Why (and when) do I need to use parentheses after sizeof?

The below fails to compile:

typedef int arr[10];
int main(void) {
	return sizeof arr;
}

sizeof.c:3: error: expected expression before ‘arr’

but if I change it to

sizeof(arr);

everything is fine. Why?

According to 6.5.3, there are two forms for sizeof as the following:

sizeof unary-expression
sizeof ( type-name )

Since arr in your code is a type-name, it has to be parenthesized.

That's the way the language is specified, type names must be parenthesized here.

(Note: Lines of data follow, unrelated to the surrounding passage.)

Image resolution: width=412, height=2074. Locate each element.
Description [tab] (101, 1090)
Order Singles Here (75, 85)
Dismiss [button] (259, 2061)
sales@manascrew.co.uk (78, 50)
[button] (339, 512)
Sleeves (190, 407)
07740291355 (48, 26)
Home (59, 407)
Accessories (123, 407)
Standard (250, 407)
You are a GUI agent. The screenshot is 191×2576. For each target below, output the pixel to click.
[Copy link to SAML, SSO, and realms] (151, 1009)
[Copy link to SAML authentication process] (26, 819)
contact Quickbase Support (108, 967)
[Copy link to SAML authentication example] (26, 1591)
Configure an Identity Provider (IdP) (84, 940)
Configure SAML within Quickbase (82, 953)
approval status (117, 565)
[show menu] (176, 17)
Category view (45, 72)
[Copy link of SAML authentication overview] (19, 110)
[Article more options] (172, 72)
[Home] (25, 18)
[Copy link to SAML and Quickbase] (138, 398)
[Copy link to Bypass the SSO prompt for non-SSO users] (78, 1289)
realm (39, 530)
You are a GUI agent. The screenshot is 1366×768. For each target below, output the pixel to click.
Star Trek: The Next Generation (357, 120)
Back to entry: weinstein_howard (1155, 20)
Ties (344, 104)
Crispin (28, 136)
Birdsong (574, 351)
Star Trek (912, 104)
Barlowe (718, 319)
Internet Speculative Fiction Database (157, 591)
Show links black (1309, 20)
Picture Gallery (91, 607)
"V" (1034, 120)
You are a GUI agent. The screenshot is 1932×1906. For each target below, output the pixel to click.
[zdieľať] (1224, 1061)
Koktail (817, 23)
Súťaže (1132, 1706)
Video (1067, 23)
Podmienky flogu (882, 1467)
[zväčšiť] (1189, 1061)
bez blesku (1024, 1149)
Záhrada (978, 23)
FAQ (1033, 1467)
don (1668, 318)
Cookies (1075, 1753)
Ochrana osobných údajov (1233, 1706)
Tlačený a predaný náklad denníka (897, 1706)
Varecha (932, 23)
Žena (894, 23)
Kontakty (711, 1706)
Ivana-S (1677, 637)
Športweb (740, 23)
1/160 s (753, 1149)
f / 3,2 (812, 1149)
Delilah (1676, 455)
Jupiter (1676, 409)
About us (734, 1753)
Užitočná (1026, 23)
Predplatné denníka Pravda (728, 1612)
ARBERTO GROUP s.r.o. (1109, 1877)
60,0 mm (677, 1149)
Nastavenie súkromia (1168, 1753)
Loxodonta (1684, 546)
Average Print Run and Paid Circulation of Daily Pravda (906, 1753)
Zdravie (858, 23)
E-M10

Suppose the grammar looked like this:

sizeof unary-expression sizeof type-name

Now, e.g. the following expression would be ambiguous:

sizeof int * + 0

It could be either sizeof(int *) + 0 or sizeof(int) * +0. This ambiguity doesn't arise for unary expressions, as an asterisk appended to an expression isn't an expression (but for some type names, appending one, is again a type name).

Something had to be specified here and requiring type-names to be parenthesized is a way to solve the ambiguity.

I think it's because you have typedef. If you remove it, it should compile.

Example from wikipedia:

/* the following code fragment illustrates the use of sizeof     
 * with variables and expressions (no parentheses needed),
 * and with type names (parentheses needed)    
 */
char c;
printf("%zu,%zu\n", sizeof c, sizeof (int));